I have long suspected that the
opposite might be the case. Genetic
influences are often highly responsive to environmental information. Figuring out how and why men are genetically
more disposed toward physical aggression might give us some valuable clues as
to how to deal with male aggression. On
the other hand, culture can be fiercely resistant to change. Cultural patterns, or memes, may offer fewer
levers for reform to pull and culture may develop precisely to resist both
natural and artificial challenges.
Some evidence that I am right
comes from a
recent article in Nature.
If folk tales simply spread by diffusion, like ink blots in
paper, one would expect to see smooth gradients in these variations as a
function of distance. Instead, researchers found that language differences
between cultures create significant barriers to that diffusion.
These barriers are stronger than those for the exchange of
genes — a message that might be crudely expressed as: “I’ll sleep with you, but
I prefer my stories to yours.”
This suggests that culture is
precisely resistant to the kind of diffusion that levels the genetic playing
field across human populations.
In the study, a team of researchers in Australia and New Zealand
used the statistical tools of population genetics to investigate variations in
‘The kind and the unkind girls’ across 31 European populations, such as
Armenian, Scottish, Basque and Icelandic groups.

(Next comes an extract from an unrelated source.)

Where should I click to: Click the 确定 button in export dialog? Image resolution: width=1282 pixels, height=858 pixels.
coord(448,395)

“The geographic gradients we found are similar in scale to
what we see in genetics, suggesting that there may be parallel processes
responsible for mixing genetic and cultural information,” says lead author
Quentin Atkinson, who studies human evolution at the University of Auckland in
New Zealand.
“But the mechanisms aren’t identical,” Atkinson adds. “The
effect of ethnolinguistic boundaries is much stronger for the folk tales than
for genes.” This fits with recent studies looking at other aspects of culture,
such as song2. “Our findings support predictions that cultural variation should
be more pronounced between groups than genetic variation,” says Atkinson.
“This supports the view that our cultures act almost like
distinct biological species,” says Mark Pagel, an evolutionary biologist at the
University of Reading, UK, who specializes in cultural transmission. “Our
cultural groups draw pretty tight boundaries around themselves and can absorb
genetic immigrants without absorbing their cultures.”

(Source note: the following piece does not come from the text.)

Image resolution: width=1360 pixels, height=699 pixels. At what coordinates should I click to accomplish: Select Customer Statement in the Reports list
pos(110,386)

The implications of this may be
the reverse of the common assumptions.
Genetic diffusion is, let us say, promiscuous. It is the basis of a general equality in
innate human capacities. Culture, by
contrast, creates some of the enormous differences that we observe between
different populations and nations.
It may be the case that any hope
for human progress depends largely on the degree to which human behavior is
influenced by biology rather than by culture.
This is the opposite of what nearly everyone seems to believe.